Our previous studies showed that S-adenosyl-methionine (SAM) induced Parkinson's disease-like changes in rat. It caused death to dopamine neurons in the substantia nigra, which appeared shrunken and fragmented, indicative of apoptosis-like changes (Charlton and Crowell [1995] Mol. Chem. Neuropathol. 26:269-284; Charlton [1997] Life Sci. 61:495-502). In this study, we investigated whether SAM causes apoptosis in both undifferentiated PC12 (PC12) cells and nerve growth factor (NGF)-differentiated PC12 (D-PC12) cells. S-adenosyl-homocysteine (SAH), the nonmethyl analog of SAM, was also tested. SAM and SAH (1.0 nM to 10.0 microM) caused lactate dehydrogenase (LDH) release from the PC12 cells and D-PC12 cells; cells with morphological changes and fluorescent DNA fragmentation staining were detected among both PC12 cell and D-PC12 cell. Compared with the PC12 cell, the D-PC12 cell, a postmitotic cell, was more sensitive to the toxic effects of SAM or SAH and presented much greater LDH release, suggesting a lethal effect; surprisingly, the amounts of apoptotic cells did not differ significantly between the two kinds of cells. In medium deprived of exogenous methionine, a decline in LDH release was observed in PC12 and D-PC12 cells. Also, lower levels of intracellular SAM and SAH were observed in the methionine-deleted media, which were reversed by the addition of either SAM or SAH. An antivitamin B(12) monoclonal antibody was added to methionine-depleted medium, resulting in deficiency of both endogenous and exogenous methionine, which caused further decreases in LDH release and reduction in the levels of intracellular SAM and SAH. The preliminary data showed different sensitivities to SAM or SAH between PC12 cell and D-PC12 cells, which suggests that PC12 cell may be more stable as a metabolic model.

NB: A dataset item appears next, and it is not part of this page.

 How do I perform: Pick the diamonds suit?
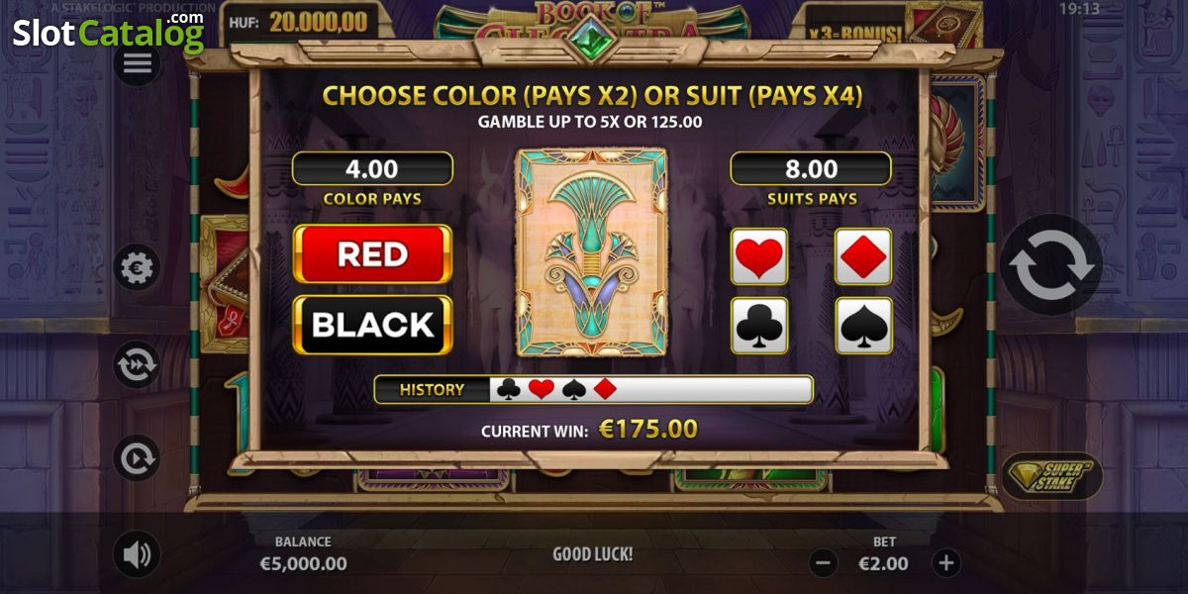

Apoptosis of PC12 cells was also assessed by PARP cleavage detection, Western blot analysis of Bax and Bcl-2 proteins, and DNA laddering on agarose gel electrophoresis. The proapoptoic protein Bax was dominantly expressed, whereas Bcl-2 was slightly down-regulated by SAM. SAH weakly induced the expression of Bax and slightly decreased Bcl-2 levels. The effects of SAM and its analog, SAH, were demonstrated conclusively to induce apoptosis in PC12 cells.